Pandemic Hangover Coming for Restaurants and Municipalities
3 Min Read By Ken Trujillo
As though an existential crisis of biblical proportions were not enough, if past is prologue, the aftermath of COVID-19 may be as challenging for the restaurant industry as the pandemic itself. If they survive, restaurants and their suppliers stand to face local governments starved for new sources of tax revenue. Regardless of any federal short-term infusions of cash into city halls, city leaders will face structural issues that will have them searching for new avenues to replace money lost during this extended shutdown and upheaval.
Real estate, income and sales taxes are often the first local taxes that come to mind. However, most local governments have broad authority to tax a variety of goods and services which directly impact restaurateurs and their providers. Once the economy is up and running, many of those items may be tempting to lawmakers.
Impact to Philadelphia Restaurant Scene
Philadelphia is a case in point. Pre-COVID-19, Philadelphia has had an extraordinarily vibrant restaurant scene. And while Philadelphia became the first big U.S. city to pass a Beverage Tax in 2016, local operators have overcome the challenges of other taxes that have in many cases had greater impact. For example, the Liquor-by-the-Drink Tax is applied to the sale price of alcoholic beverages purchased at restaurants, bars, clubs and hotels was first imposed back in 1994 to help fund Philadelphia schools. The current tax rate is 10 percent and it currently generates more than $60 million per year. The Beverage Tax has been in effect for three and a half years, withstanding legal challenges, continued opposition by the beverage industry. In its first two and a half years the tax raised nearly $200 million to fund universal Pre-K, community schools and to rebuild recreation facilities.
The beverage industry and others affected by the soda tax aggressively lobbied City Council, litigated once the tax was passed and spent millions of dollars in advertising opposing the tax. Once the Pennsylvania Supreme Court ruled in favor of the City, the industry moved to a strategy of trying to overturn the tax. While those efforts have proved futile in Philadelphia, the opponents of the tax have had more success in other parts of the country such as California and in Chicago.

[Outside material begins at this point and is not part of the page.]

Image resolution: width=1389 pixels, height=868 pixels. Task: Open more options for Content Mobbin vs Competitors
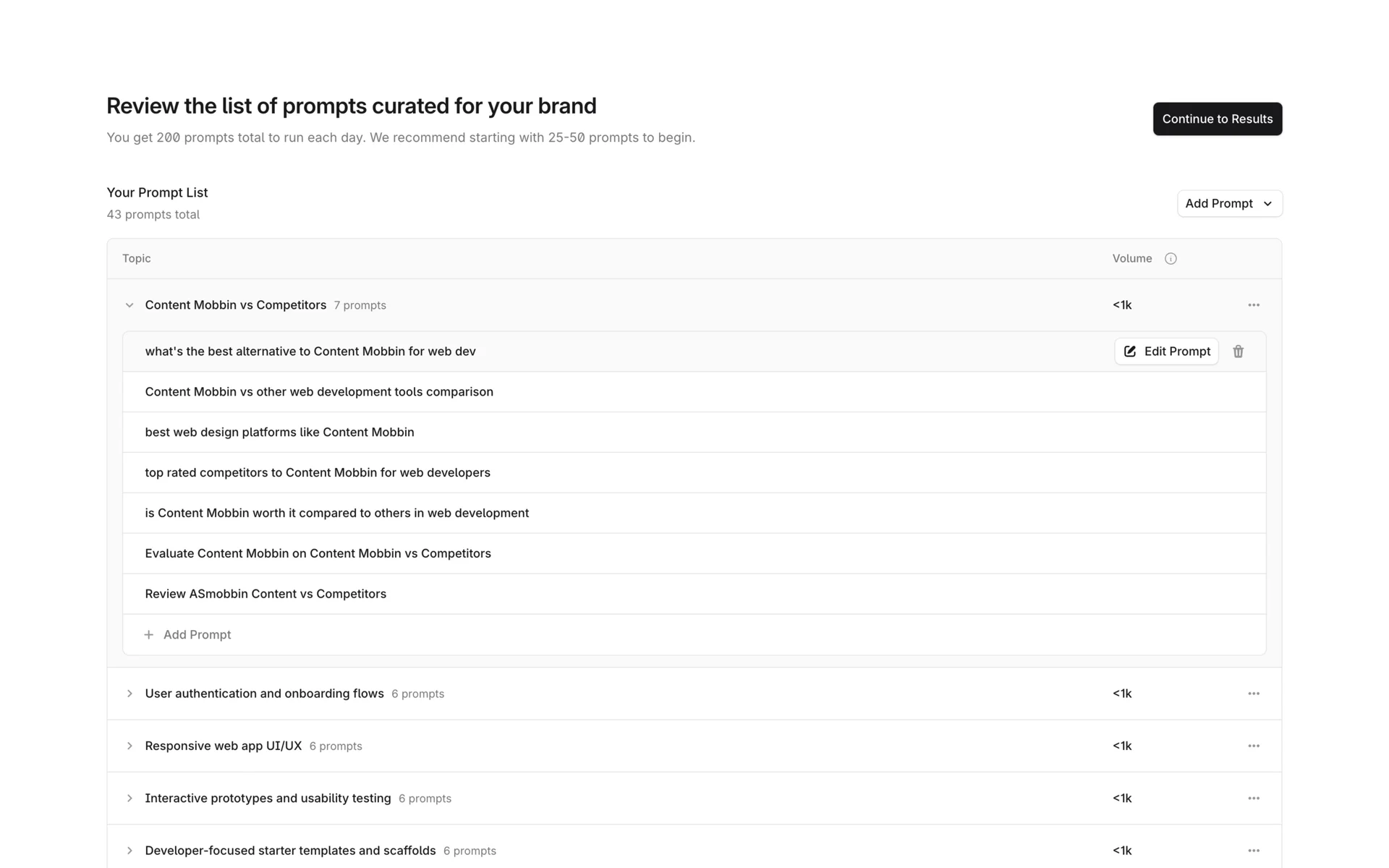(x=1254, y=305)
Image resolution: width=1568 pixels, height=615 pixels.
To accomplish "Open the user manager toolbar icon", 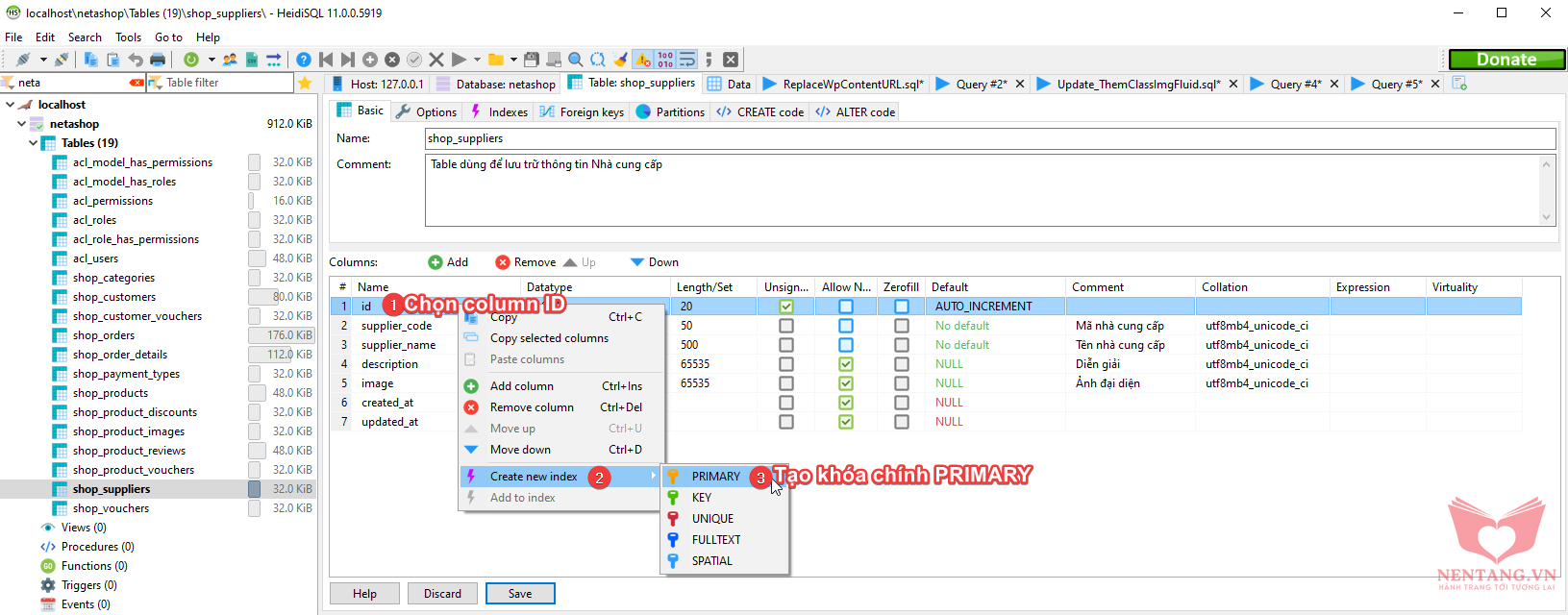I will click(230, 60).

Post-COVID-19 Lessons tor the Restaurant Industry
What are the post-COVID-19 lessons for restaurants, their suppliers and vendors? First, there is a vast pool of potential new taxes. Some can be more directed at restaurants and others would be more glancing blows. One immediate one comes to mind. Due to the social distancing requirements, many cities have allowed outdoor dining on sidewalks and other public spaces. Once the restaurant industry is healthy again, many will want to maintain the outdoor option. There is little doubt that revenue officials in some cities will seek to tax or charge license fees for that outdoor space. Similarly, political leaders will look around the country and borrow tax ideas such as Philly’s Liquor-by-the-Drink Tax or Beverage Tax.

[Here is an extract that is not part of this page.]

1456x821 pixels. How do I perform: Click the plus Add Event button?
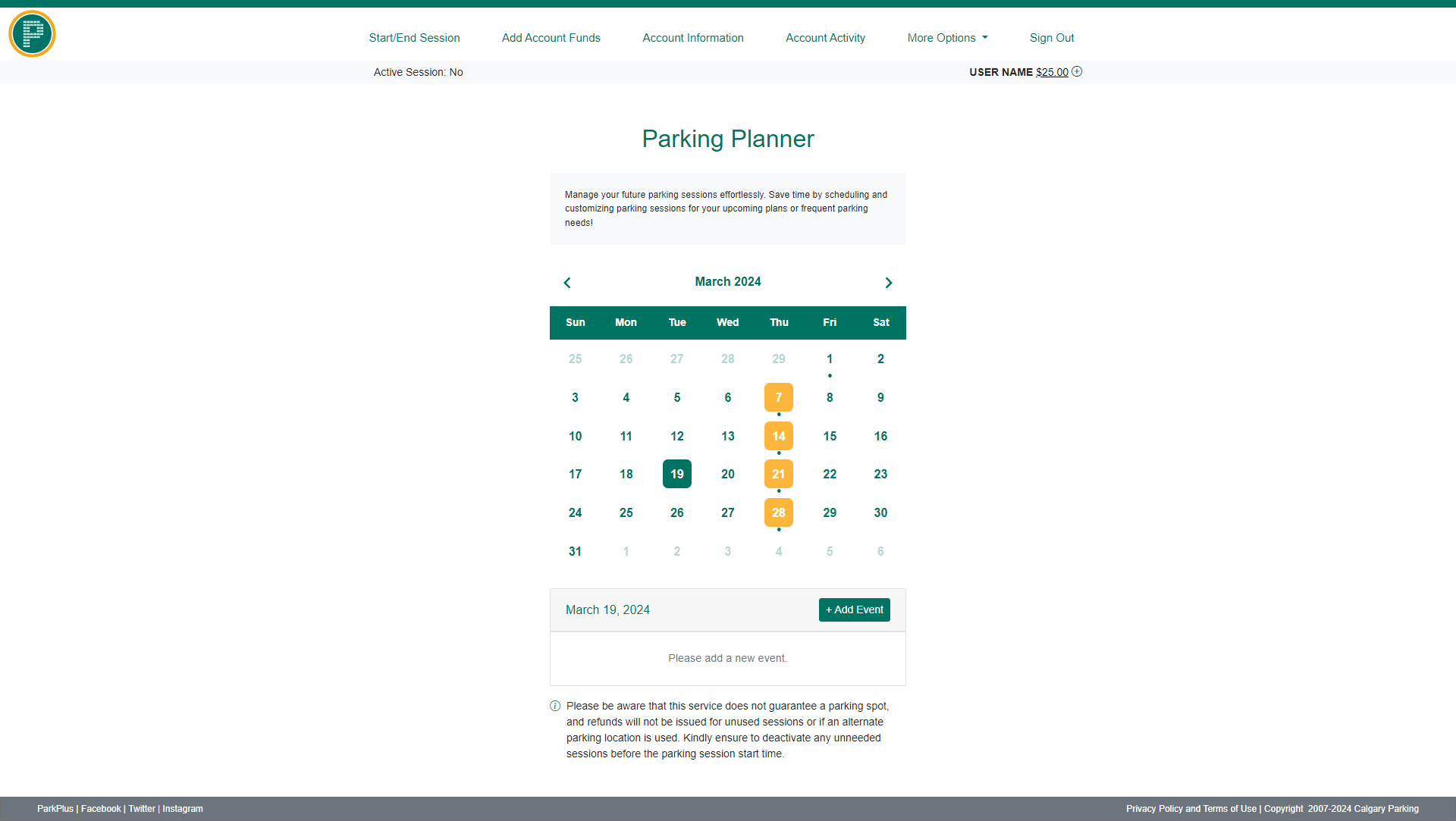click(854, 610)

Strategies to Minimize the Impact
If that occurs, what strategies can be used to minimize the impact?
The beverage industry’s mixed success suggests that an all-out attack on the tax and its proponents is not the best strategy. Particularly in local communities, it is important to acknowledge the purpose for which the tax is being promoted and find ways to address the stated need and use of the revenue. Early discussions with city leaders, whether mayors, city council or others can impact the directions before engaging in costly public food fight. Those discussion can inform the policy makers and can be important sources of information to impact any final decisions or ordinances. While it may feel good to vent about perceived or actual unfairness of any tax, such an approach may result in an uncomfortable day after.